Warming up

Value of an European Call Option

The Black-Scholes-Merton model is a mathematical model applicable in financial markets containing derivative investment instruments for the theoretical estimation of European-style options' price. According to such model, the index level at maturity of a call option can be modeled as it follows with z normally distributed

$$S_T(z)=S_0e^{(r-0.5\sigma^2)T+\sigma\sqrt{T}z}$$

where

  • $S_0$ is the initial stock index level
  • K is the strike price of the European call option
  • T is the Time-to-maturity in year
  • r is the riskless short rate
  • $\sigma^2$ is the volatility

Let's assume the following values

  • $S_0 = 105$
  • K = 109
  • T = 1
  • r = 6%
  • $\sigma^2$ = 22%

In order to calculate the present value of the call option, it is possible to apply a Monte Carlo approach according to the following procedure:

  • Let's consider R realizations of the random variable z from a standard normal distribution
  • Compute related index levels at maturity $S_T(i)$ for $z(i)\in\{1,2,...,R\}$
  • Compute the call option value $h_T(i)=\max{(S_T(i)–K,0)}$.
  • Compute the present value of the call option, i.e.
$$C_0=e^{-rT}{R}^{-1}\sum_{i=1}^{R} h_T{(i)}$$

In [2]:
import numpy as np

def bsm(S0,r,sigma,T,K,R = 100000 , seed=500):
    np.random.seed(seed)
    z = np.random.standard_normal(R) 
    ST = S0 * np.exp(( r - 0.5 * sigma ** 2) * T + sigma * np.sqrt(T) * z)
    hT = np.maximum(ST - K, 0)
    C0 = np.exp(-r * T) * np.sum(hT) / R
    return C0

In [3]:
import time
tm = time.time()
C0 = bsm(S0=105,r=0.06,sigma=0.22,T=1.0,K=109,R = 100000 , seed=500)
pm = time.time() - tm
print("Value of European Call Option: {0:.4g}".format(C0)+" - time[{0:.4g} secs]".format(pm))


Value of European Call Option: 10.31 - time[0.01564 secs]

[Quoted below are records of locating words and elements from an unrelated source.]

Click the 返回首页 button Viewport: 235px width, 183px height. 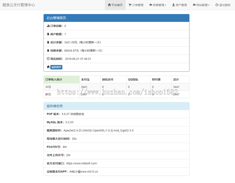point(56,67)
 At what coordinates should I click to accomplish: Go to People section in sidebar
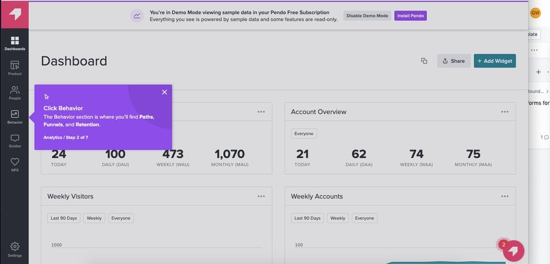pos(15,92)
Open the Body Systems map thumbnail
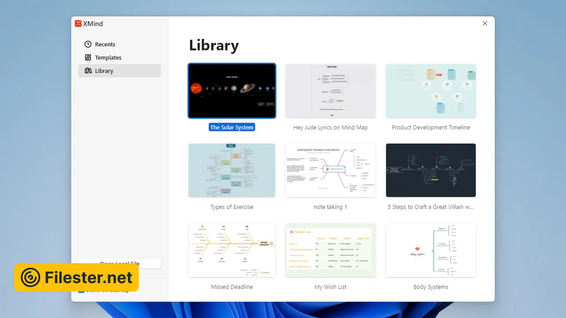 point(431,250)
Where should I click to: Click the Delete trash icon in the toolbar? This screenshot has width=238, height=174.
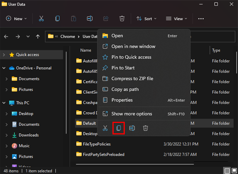(122, 18)
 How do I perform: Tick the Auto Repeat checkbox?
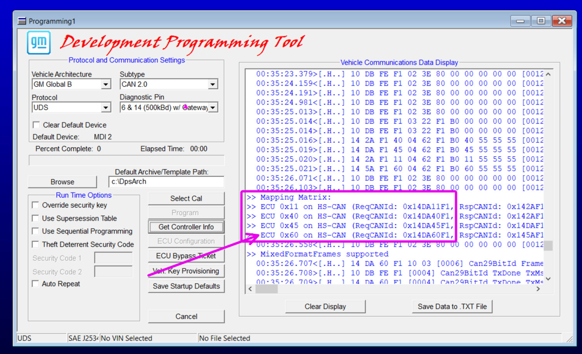[x=35, y=284]
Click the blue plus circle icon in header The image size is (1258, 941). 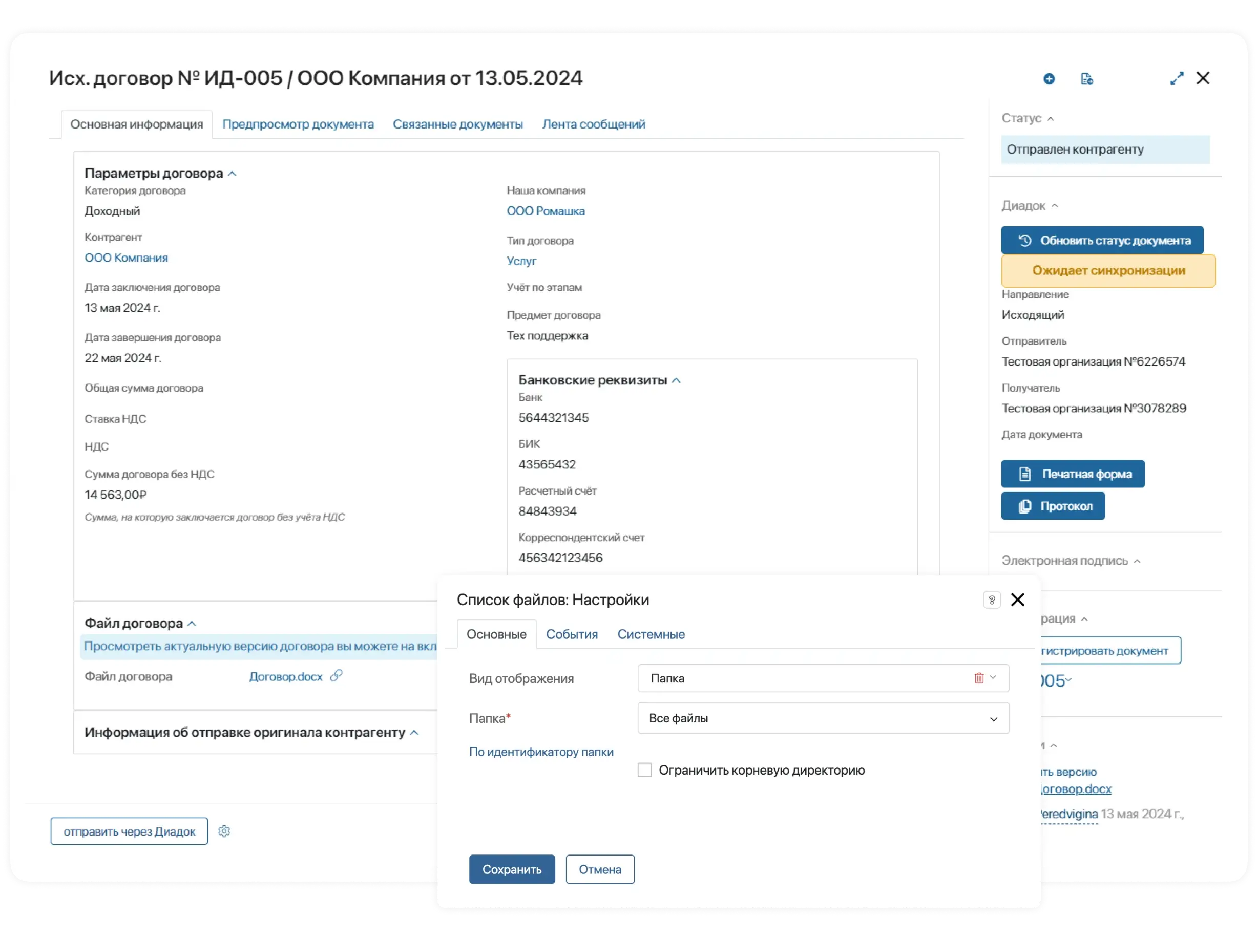pyautogui.click(x=1049, y=78)
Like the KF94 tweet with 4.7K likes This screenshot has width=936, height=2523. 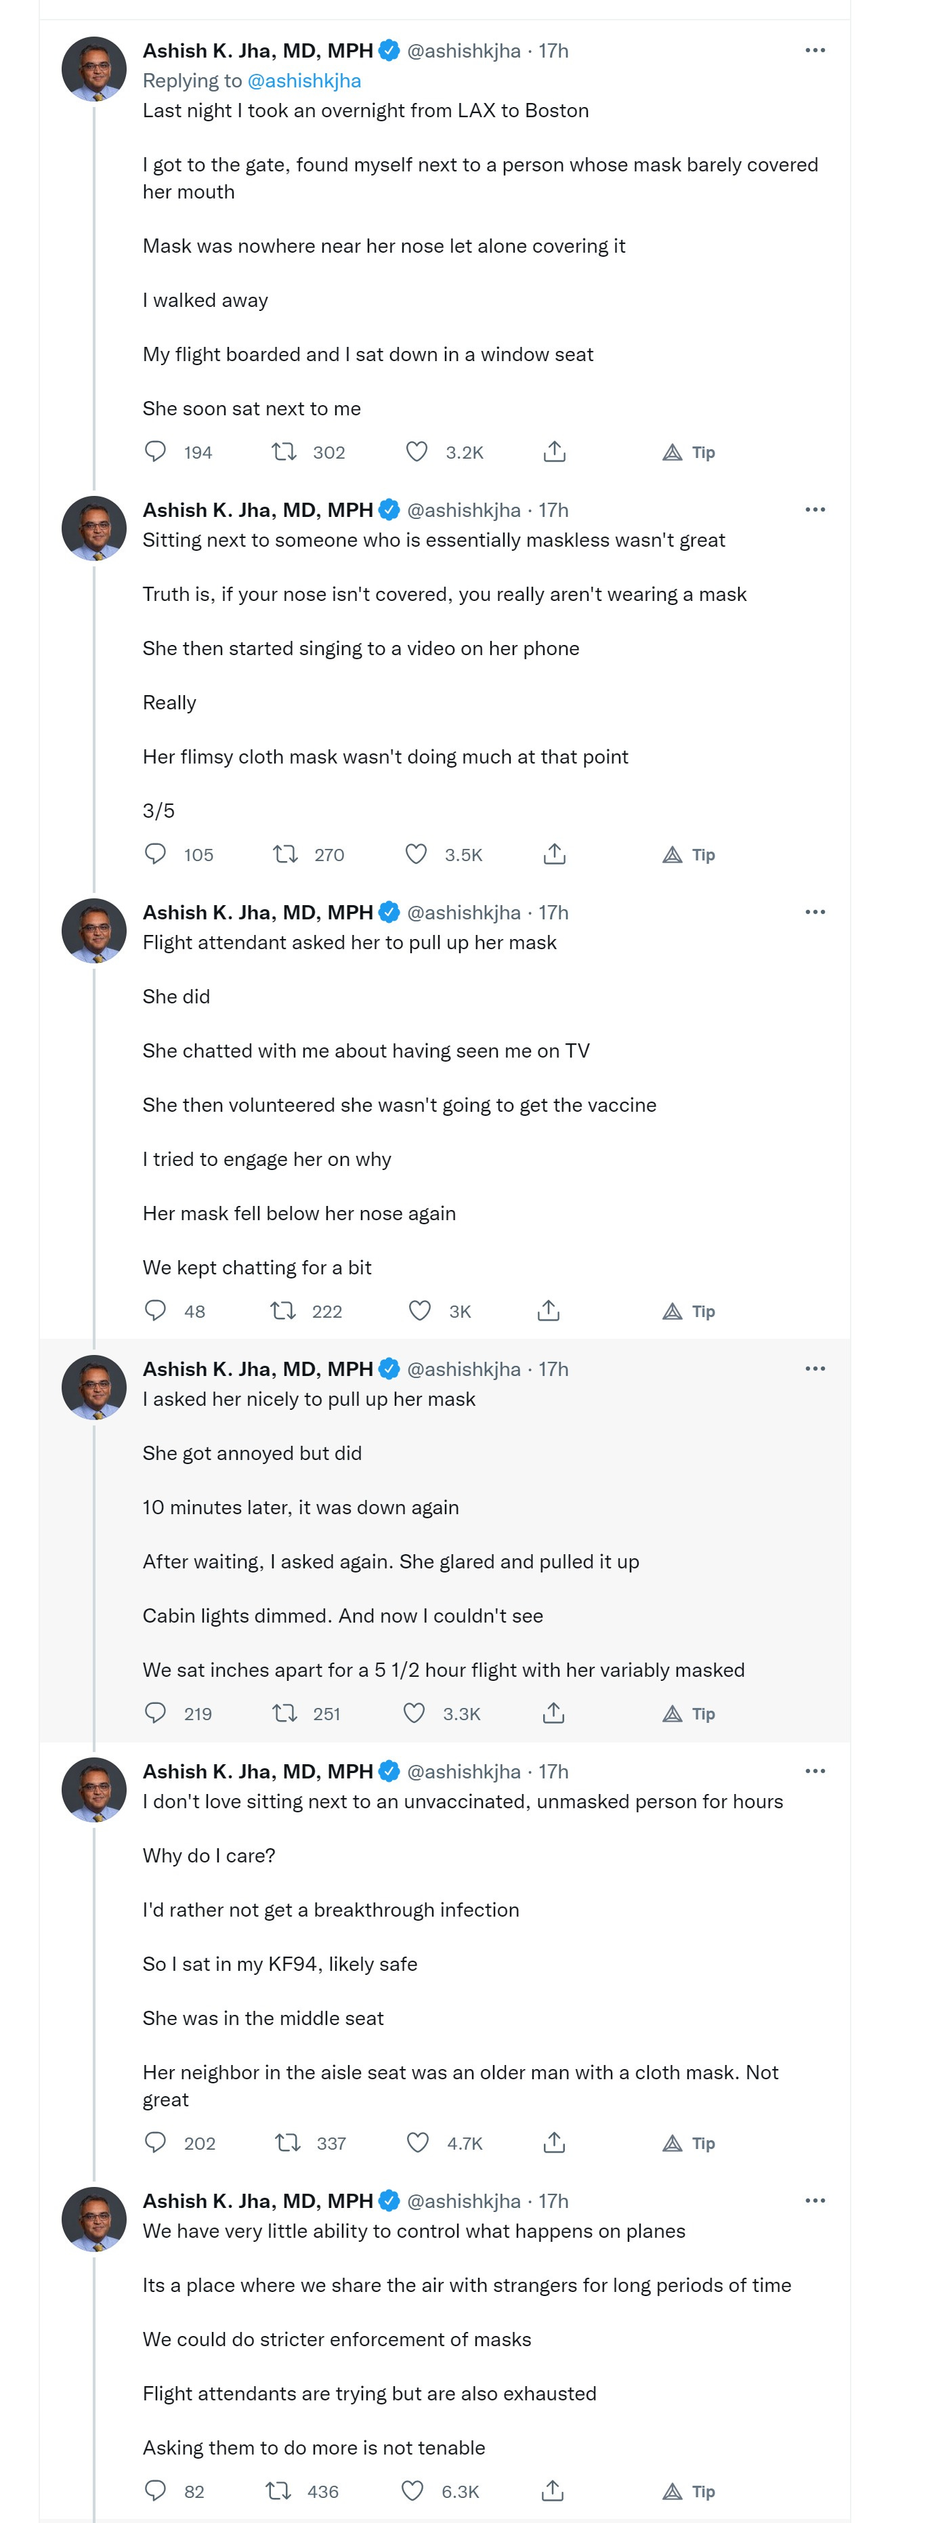click(417, 2142)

Let's see how much time is necessary for 70,000,000 iterations intead of 100,000 iterations.


In [4]:
tm = time.time()
C0 = bsm(S0=105,r=0.06,sigma=0.22,T=1.0,K=109,R = 70000000 , seed=500)
pm = time.time() - tm
print("Value of European Call Option: {0:.4g}".format(C0)+" - time[{0:.4g} secs]".format(pm))


Value of European Call Option: 10.32 - time[6.039 secs]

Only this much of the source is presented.